Serotyping versus genotyping in infected sheep and goats with small ruminant lentiviruses

• Published in: Veterinary microbiology Vol. 252; p. 108931
• Main Authors: Acevedo Jiménez, Gabriel Eduardo, Tórtora Pérez, Jorge Luis, Rodríguez Murillo, Cecilia, Arellano Reynoso, Beatriz, Ramírez Álvarez, Hugo
• Format: Journal Article
• Language: English
• Published: Netherlands Elsevier B.V 01.01.2021; Elsevier BV
• Subjects: ELISA; Epitopes; Genomes; Genotypes; Genotyping; Leukocytes; PCR; Peripheral blood; Phylogeny; Polymerase chain reaction; Sensitivity analysis; Serotyping; Sheep; SRLV; Mexico; Genotyping; Serotyping; PCR; SRLV; ELISA
• ISSN: 0378-1135; 1873-2542
• DOI: 10.1016/j.vetmic.2020.108931

•Serotyping using a commercial ELISA correctly identified only 25.7 % of the samples genotyped using PCR-sequencing.•Sensitivity differences between two commercial ELISA phases can be attributed to different antigens being used in each phase.•Nested gag-PCRs specifically amplified genotype A or B SRLV sequences.•Sequence analysis identified genetic subtypes A1, A2, and B1 in sheep and goats infected with SRLV in Mexico. Despite SRLV infection being endemic in Mexico, there is little information regarding which genotypes are present. We compared serotyping and PCR-sequencing results from sheep and goats infected with SRLV. We separated plasma and peripheral blood leukocytes (PBL) from 1940 blood samples from sheep and goats from 12 states across Mexico.

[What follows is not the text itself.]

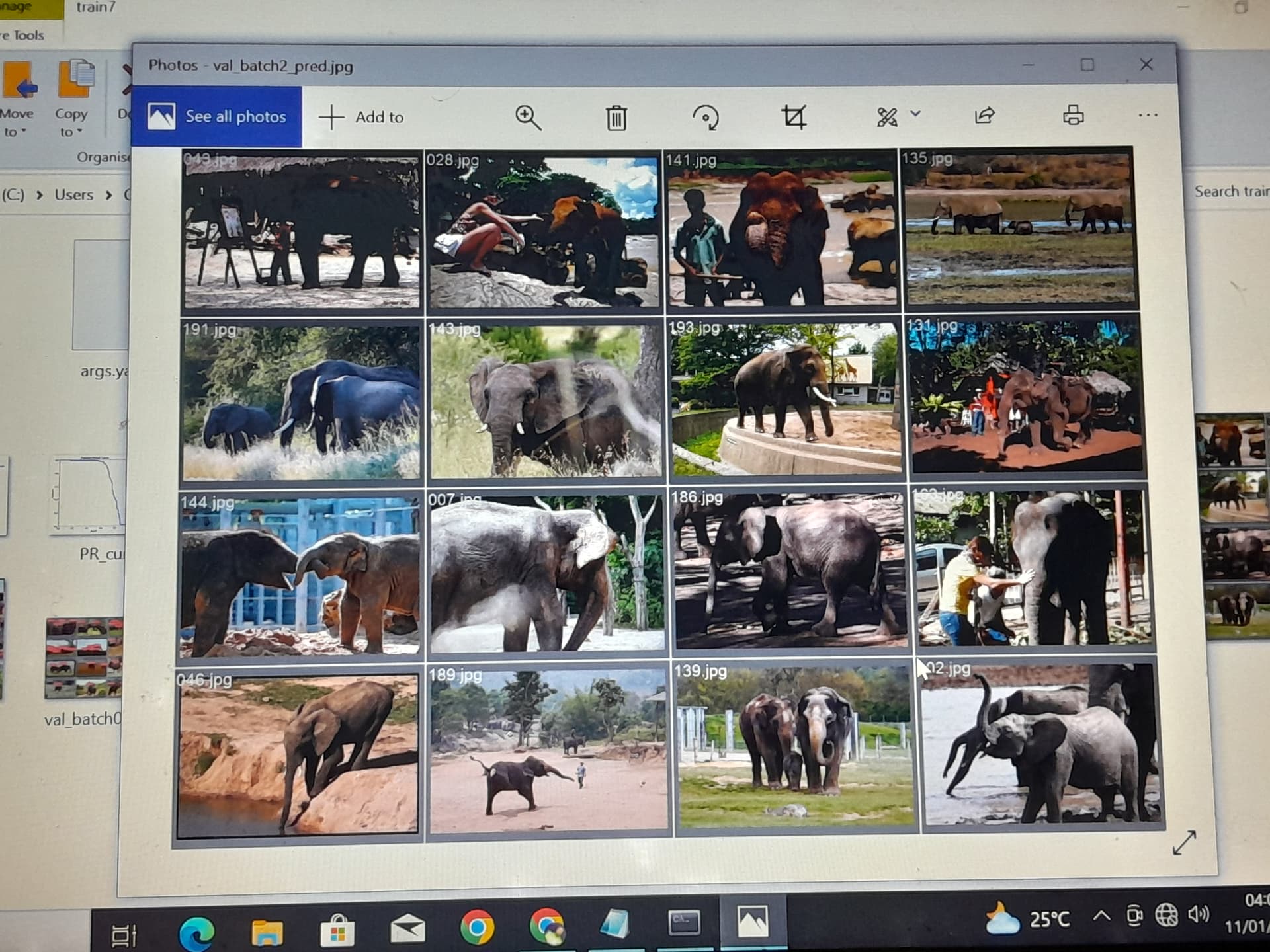This screenshot has height=952, width=1270.
Task: Expand the edit tools dropdown chevron
Action: pyautogui.click(x=915, y=114)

To detect SRLV infection, we tested plasma samples using two commercial ELISA kits (VMRD and Eradikit SRLV Screening). Then, we serotyped the infecting virus (A/ B) using Eradikit SRLV Genotyping. PBL DNA was used to detect the proviral genome via PCR. Positive amplicons were sequenced to identify viral genotypes using a phylogenetic analysis. Also, we analysed for residues differences in the sequences of a capsid epitope between genotypes. The serological results indicated a higher detection of seropositive animals using the VMRD ELISA compared to Eradikit, with 21 % and 15.3 % more in sheep and goats respectively. Only 25.7 % of the ELISA serotyping results matched those from PCR-sequencing. PCR-sequencing was able to identify genotype A, B and coinfections in animals classified as indeterminate by the ELISA test. This lack of sensitivity may be related to the lack of epitopes from the matrix and transmembrane peptides used by ELISA screening. Sequences analysis revealed that SRLVs found in sheep cluster with genetic subtypes A2 and B1, while those in goats cluster with subtypes A1 and B1. Serotyping did not prove to be an adequate method for predicting the viral genotype (A and / or B) in infections caused by SRLV.